[start of DATA SUPPLIED]
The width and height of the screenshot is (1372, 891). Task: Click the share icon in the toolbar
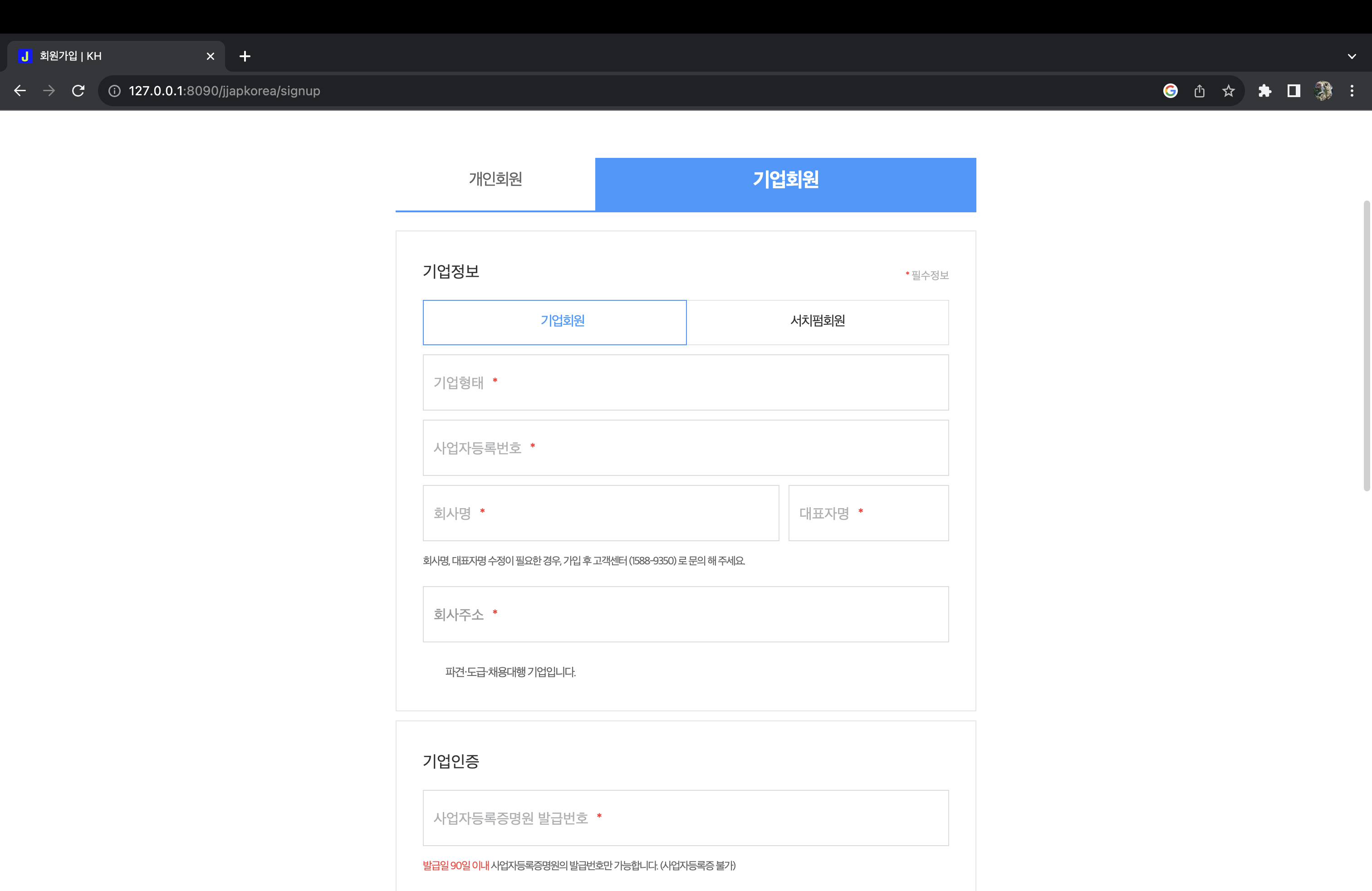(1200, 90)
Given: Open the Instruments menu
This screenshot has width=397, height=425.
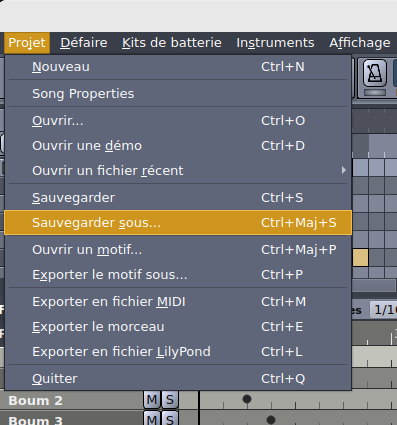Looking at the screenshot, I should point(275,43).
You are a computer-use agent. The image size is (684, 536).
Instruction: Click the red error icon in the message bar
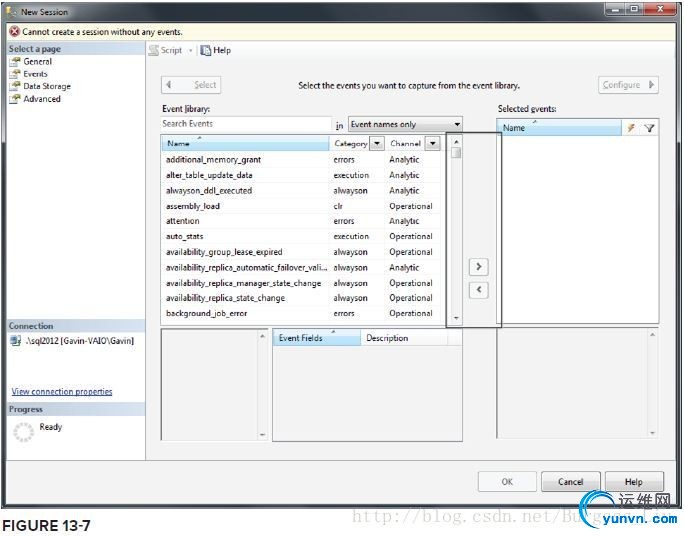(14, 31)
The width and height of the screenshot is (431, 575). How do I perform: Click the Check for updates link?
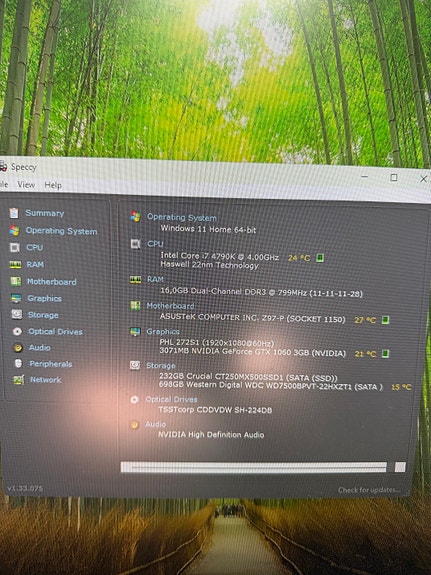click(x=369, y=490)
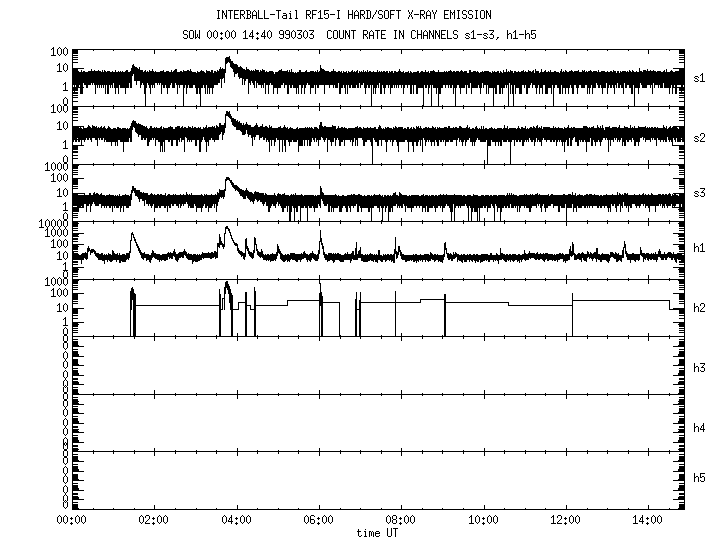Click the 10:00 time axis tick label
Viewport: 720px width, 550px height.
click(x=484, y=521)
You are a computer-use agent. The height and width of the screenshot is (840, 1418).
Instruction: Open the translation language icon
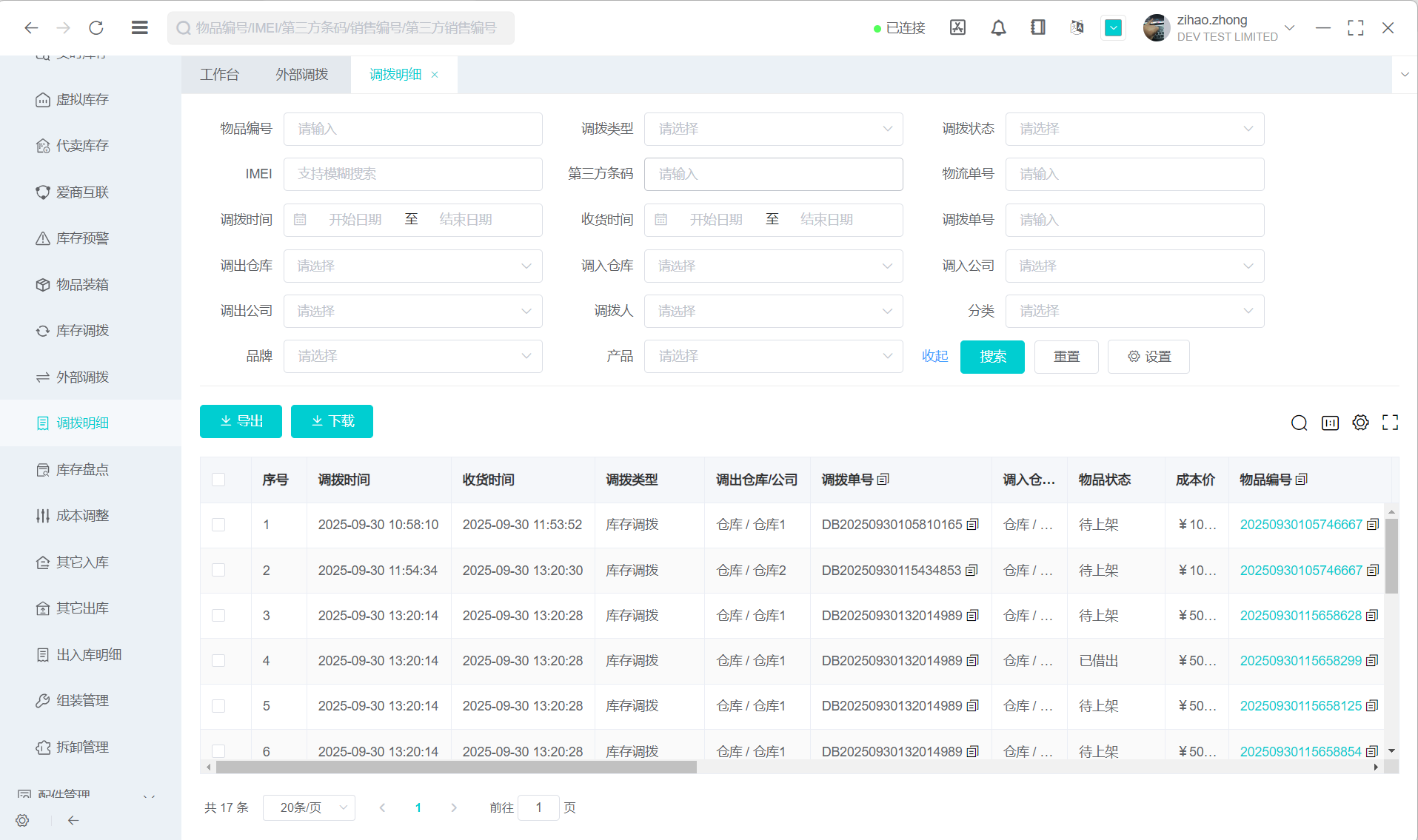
[end of DATA SUPPLIED]
[start of DATA SUPPLIED]
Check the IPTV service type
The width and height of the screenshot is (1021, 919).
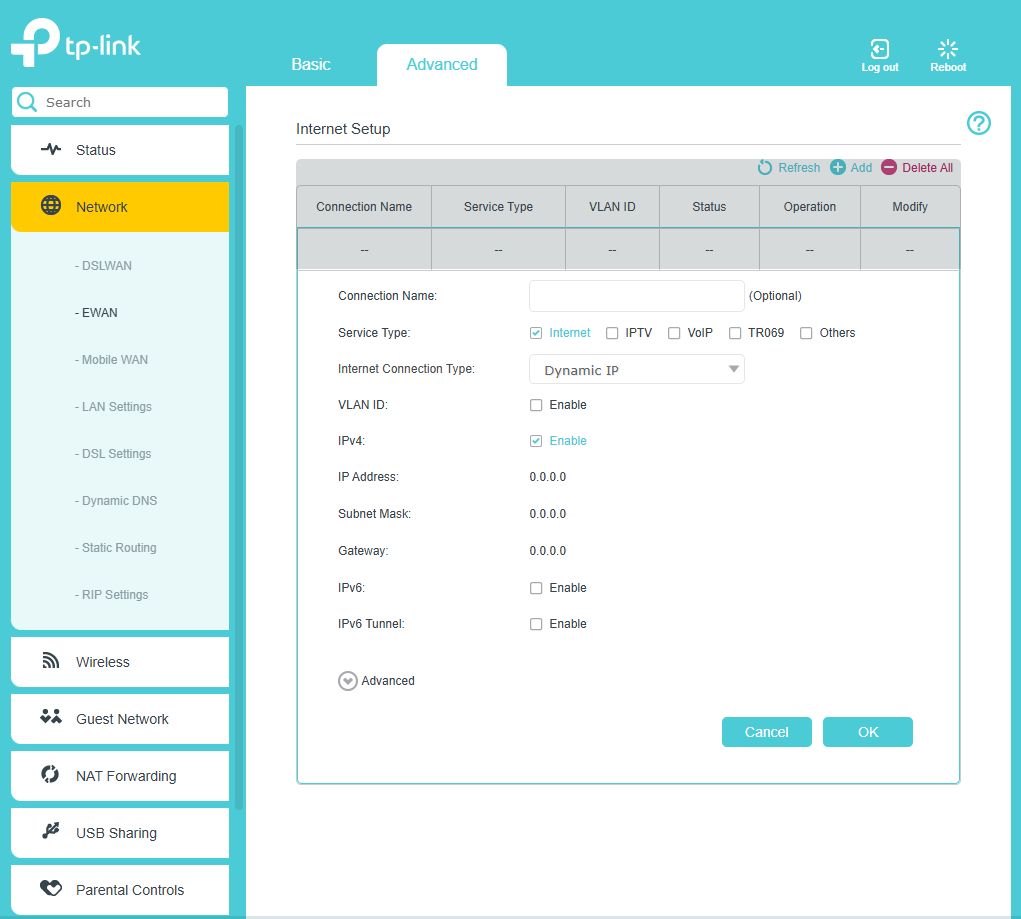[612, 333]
[end of DATA SUPPLIED]
REQUIRED WORK
Revise the listing from the line with "Given: Open the Instruments menu" up to and including the line with "click(x=484, y=521)", replacing "Instruction" with "Command" and keeping everything else unchanged. Leave the pictures out of your answer.

FINISHED TASK
Given: Open the Instruments menu
This screenshot has width=397, height=425.
Looking at the screenshot, I should point(275,43).
You are a computer-use agent. The image size is (684, 536).
Command: Click the red error icon in the message bar
(14, 31)
The width and height of the screenshot is (431, 575). How do I perform: Click the Check for updates link?
click(x=369, y=490)
Click the 10:00 time axis tick label
Viewport: 720px width, 550px height.
click(x=484, y=521)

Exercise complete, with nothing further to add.